Australia unveils new targets for carbon emission reduction

Australian Prime Minister Scott Morrison on Monday pledged a national target of at least 26 percent emissions reductions compared to 2005 levels. Morrison was sworn in last month after Peter Dutton stepped down amid…

Australia unveils new targets for carbon emission reduction

Australian Prime Minister Scott Morrison on Monday pledged a national target of at least 26 percent emissions reductions compared to 2005 levels. Morrison was sworn in last month after Peter Dutton stepped down amid an impasse over refugees held in detention centers on the Pacific island nation of Nauru.

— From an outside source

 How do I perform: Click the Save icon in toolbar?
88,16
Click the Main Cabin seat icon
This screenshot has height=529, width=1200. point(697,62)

The target will require Australia to take as many as 45,000 refugees from conflict zones or from countries with poor human rights records over the next decade, Morrison said. The plan will prevent the government from deporting any refugee to countries where they might face torture or persecution, Morrison said.

The centre-right coalition government of Morrison supports the policies of his predecessor, Tony Abbott, who blocked a previous emissions target sought by then-Prime Minister Malcolm Turnbull. Turnbull resigned last September as opposition leader before his own leadership came under pressure.

Transport, housing and agriculture will have the biggest cuts, the government said. Households are also set to pay about A$350 ($270) a year in more expensive electricity prices because of the target.

The targets are agreed to at the 12th U.N. climate conference held in Bonn, Germany, in December.

Transport has the largest emissions profile of any sector in Australia.

Australia’s economy — home to multinational companies including mining titan BHP Billiton Ltd. and steelmaker BlueScope Steel Ltd. — is “relatively vulnerable” to any collapse in energy prices caused by investment cuts, according to Moody’s Investors Service.

“Any downside impact from measures to reduce electricity prices and energy reliability can be offset, in our view, by the growth in the sectors the government has identified as responsible for the most greenhouse gas emissions,” Moody’s said in a note.